For robbery, the highest rates outside London are concentrated around Birmingham - in Birmingham City, Aston and Birmingham.
Leeds and Leeds Metropolitan have the highest levels of burglary.
The top 10 highest figures for violent crime are in London - headed by London Metropolitan - with Glyndwr in Wrexham and Portsmouth the highest outside London.
With tuition fees rising to up to £9,000 per year, there are expectations that students should have more consumer information about where they are going to spend so much time and money.
While university websites will present the most attractive features of a location, this league table of crime rates sets out the downsides of student life, such as muggings and burglary.
About one in three students become victims of crime, says the study, but there is no official record of where such crimes on students occur.

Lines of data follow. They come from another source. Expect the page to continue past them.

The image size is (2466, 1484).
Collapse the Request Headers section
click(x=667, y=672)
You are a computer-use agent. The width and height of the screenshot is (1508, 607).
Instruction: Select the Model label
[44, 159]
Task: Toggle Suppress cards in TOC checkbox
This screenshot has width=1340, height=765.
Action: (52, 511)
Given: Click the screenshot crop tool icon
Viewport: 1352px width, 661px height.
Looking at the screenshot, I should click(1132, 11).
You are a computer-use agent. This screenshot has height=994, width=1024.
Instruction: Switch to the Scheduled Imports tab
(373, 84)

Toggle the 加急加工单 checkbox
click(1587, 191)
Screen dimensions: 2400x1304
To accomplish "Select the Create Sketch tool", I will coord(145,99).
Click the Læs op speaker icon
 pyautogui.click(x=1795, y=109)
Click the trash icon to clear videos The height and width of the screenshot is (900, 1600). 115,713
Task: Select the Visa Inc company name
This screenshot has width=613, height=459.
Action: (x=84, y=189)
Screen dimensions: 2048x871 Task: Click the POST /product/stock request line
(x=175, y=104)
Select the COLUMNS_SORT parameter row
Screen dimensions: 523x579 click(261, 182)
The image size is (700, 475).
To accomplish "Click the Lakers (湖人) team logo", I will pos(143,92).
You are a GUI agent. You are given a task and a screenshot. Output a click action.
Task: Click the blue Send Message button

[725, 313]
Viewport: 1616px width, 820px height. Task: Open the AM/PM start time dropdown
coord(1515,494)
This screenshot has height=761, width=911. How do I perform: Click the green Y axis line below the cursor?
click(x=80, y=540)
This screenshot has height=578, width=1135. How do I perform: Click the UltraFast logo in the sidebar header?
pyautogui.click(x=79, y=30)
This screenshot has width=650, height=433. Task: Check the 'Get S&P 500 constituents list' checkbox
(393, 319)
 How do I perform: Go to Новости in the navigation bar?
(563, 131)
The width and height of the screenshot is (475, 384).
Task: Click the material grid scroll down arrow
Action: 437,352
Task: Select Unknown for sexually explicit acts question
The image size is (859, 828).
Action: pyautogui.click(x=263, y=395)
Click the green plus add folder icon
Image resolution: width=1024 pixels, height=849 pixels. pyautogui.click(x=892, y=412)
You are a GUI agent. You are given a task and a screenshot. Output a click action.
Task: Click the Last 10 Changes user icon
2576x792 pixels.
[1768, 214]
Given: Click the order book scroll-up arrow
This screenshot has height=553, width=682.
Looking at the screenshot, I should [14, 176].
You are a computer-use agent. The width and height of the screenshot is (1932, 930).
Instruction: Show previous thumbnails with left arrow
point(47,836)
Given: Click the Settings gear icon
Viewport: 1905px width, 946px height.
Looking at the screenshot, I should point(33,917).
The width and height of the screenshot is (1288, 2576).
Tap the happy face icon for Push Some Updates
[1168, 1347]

Universities are not obliged to provide crime statistics involving their students - or to publish details of crimes on or around their premises.
Study author Bernard Kingston says this is the type of information that students and their parents might want to know before making decisions about where to apply.
In contrast, in the United States universities are obliged to provide detailed crime figures - so that families can check any particular safety concerns.
This requirement followed the murder of a teenage student at a university in Pennsylvania in 1986 - and the subsequent discovery by her parents that there had been 38 other violent crimes on the campus in the previous years.
US universities now provide figures showing crimes - including murder, sex offences, robbery, assault and motor theft - on campus and in student housing.
Mr Kingston says that for universities in the UK, "there are no precise data for the impact of crime on students".
"Any responsibility for collecting and disclosing such information reverts to the universities, and the extent to which that responsibility is acknowledged is murky, to say the least," he says.
These latest crime rankings provide more detail than earlier tables, but they do not have data for crime taking place on campus.
'Difficult to define'
The comparisons are based on crimes per 1,000 residents, taking place within three miles of the main campus - and include both student and non-student victims.
The high levels for universities in inner London also do not reflect that student accommodation might be located away from the main building.
A statement from London Metropolitan said the university had three hubs - and the crime figures measured in this study only represented the area around one of these hubs.
Nicola Dandridge, chief executive of Universities UK, said that detailed postcode information on crime was already publicly available - and that it was difficult to define a separate category of "student-relevant crime".
"Universities are often large communities, with the majority of students living off-campus and closely integrated with their local communities," she said.
"More and more information about what students can expect from their time at university is now being published. It is important that such information is as clear and as accessible as possible."